これからもっともっと日本人は長生きしますし、65歳以上の方の比率も増えていき、同様に認知症の方も増えていく可能性を十分に秘めています。
(もちろん、医療の発達などで減っていくかもしれませんが)


大切なご家族が認知症になった時に、たくさんの困ったことが起こります。
肉体的にも精神的にもご家族は大変な思いをされるケースが多いでしょう。
その中でも、意外と認知症になってから困る方が多いのが、認知症になった方の『財産凍結』です。

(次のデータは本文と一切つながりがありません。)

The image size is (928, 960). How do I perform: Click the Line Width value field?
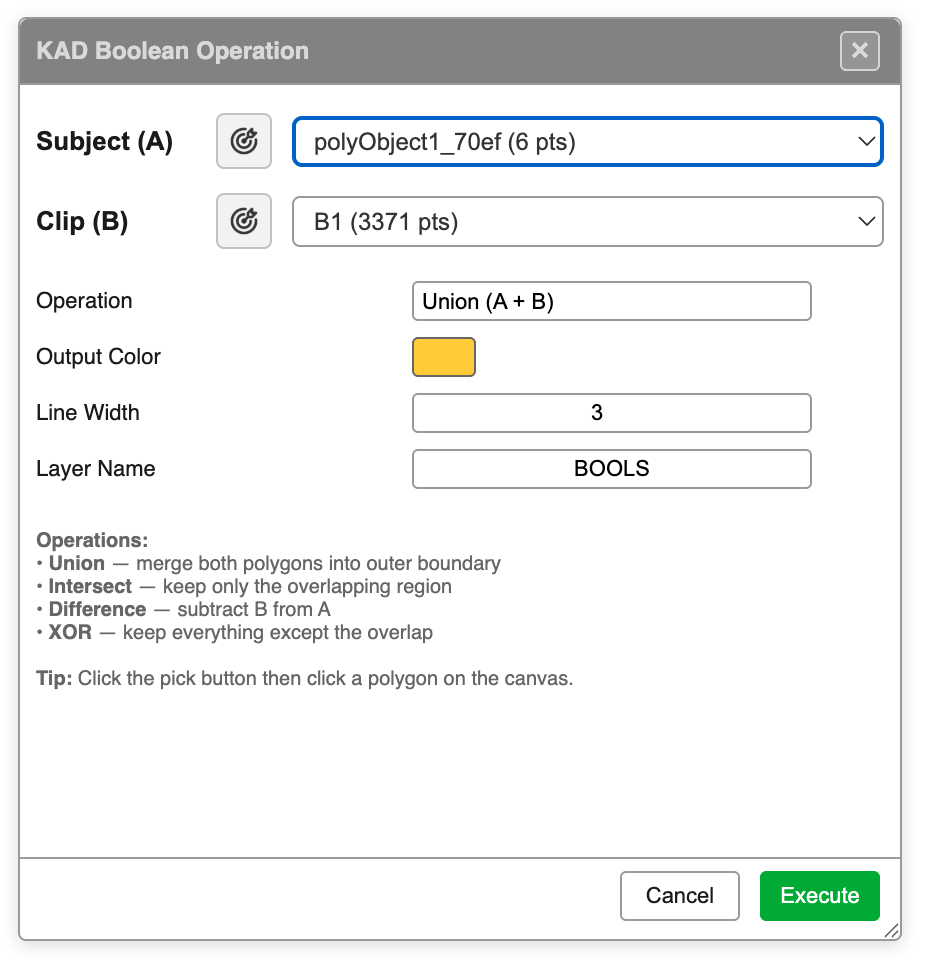click(611, 412)
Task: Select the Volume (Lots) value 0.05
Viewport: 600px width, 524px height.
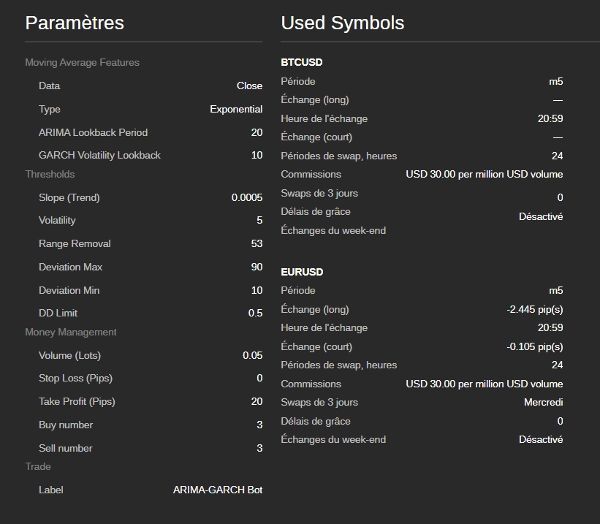Action: (x=252, y=356)
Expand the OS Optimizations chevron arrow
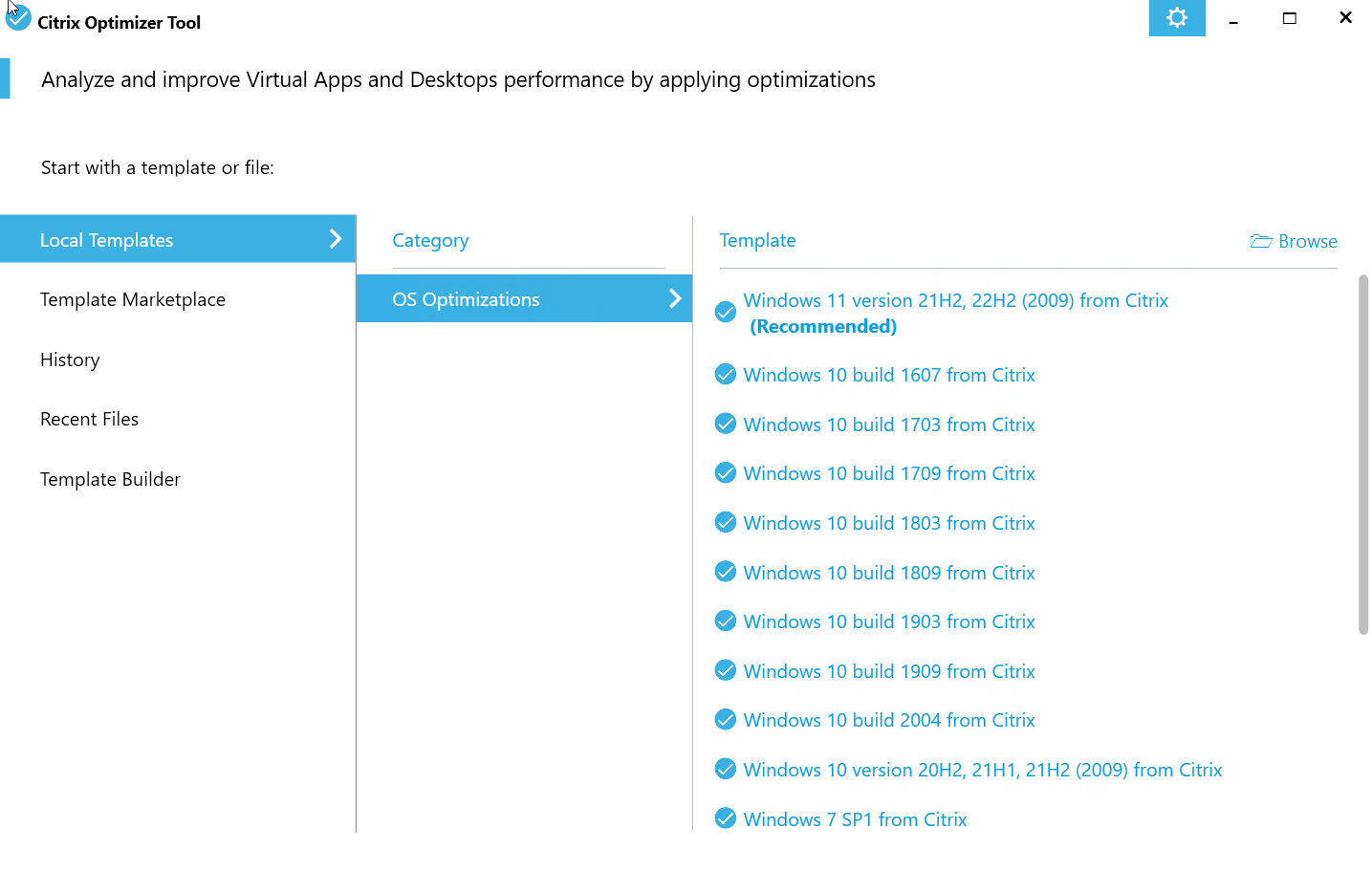This screenshot has width=1372, height=872. (x=674, y=298)
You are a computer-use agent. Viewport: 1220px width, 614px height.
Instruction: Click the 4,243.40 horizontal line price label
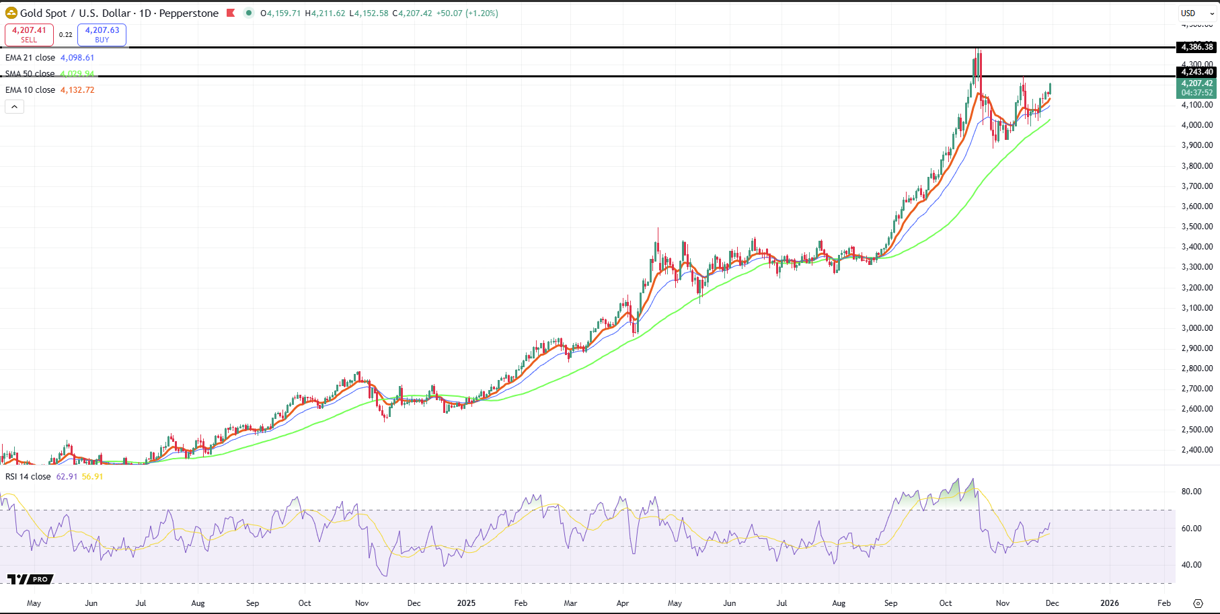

何も本当に凍るわけではないですが、認知症になった方は今のところ一切の契約行為等が出来ないのが実情です。
それは銀行からの預金の引き出しや自宅などの不動産の売買、老人ホームの契約、賃貸マンションの大規模修繕など多岐にわたります。
つまり、「老人ホームの入居のためにお金が必要なのに預金が引き出せない!」「もう老人ホームに入所したから実家を売却したいのに契約が出来ない!」なんてことが起こります。


実際には、銀行のキャッシュカードで少額を何回かに分けて引き出すであったり、調子が良いときに契約に行くなどで何とかしているといった方もいるでしょうが、どうしても不安はあります。
そして、その不安が今後は、例えば65歳で認知症になった場合、100歳まで生きれば35年間続くことになります。
その間、認知症になった方の財産が凍結されたままでやっていけるでしょうか?
老人ホームの費用や生活費は誰が工面するのでしょうか?


そんな心配はない!うちには財産がたくさんある!といった方も関係のない話ではありません。むしろ財産があるご家庭の方がダメージを受けるケースがあります。



それが「相続対策」です。
相続対策の一環として、財産をお持ちのおじいちゃんおばあちゃんから子供さんやお孫さんに現金を贈与する、借入を起こしてマンションを建てるなどをされている方が多いのではないでしょうか。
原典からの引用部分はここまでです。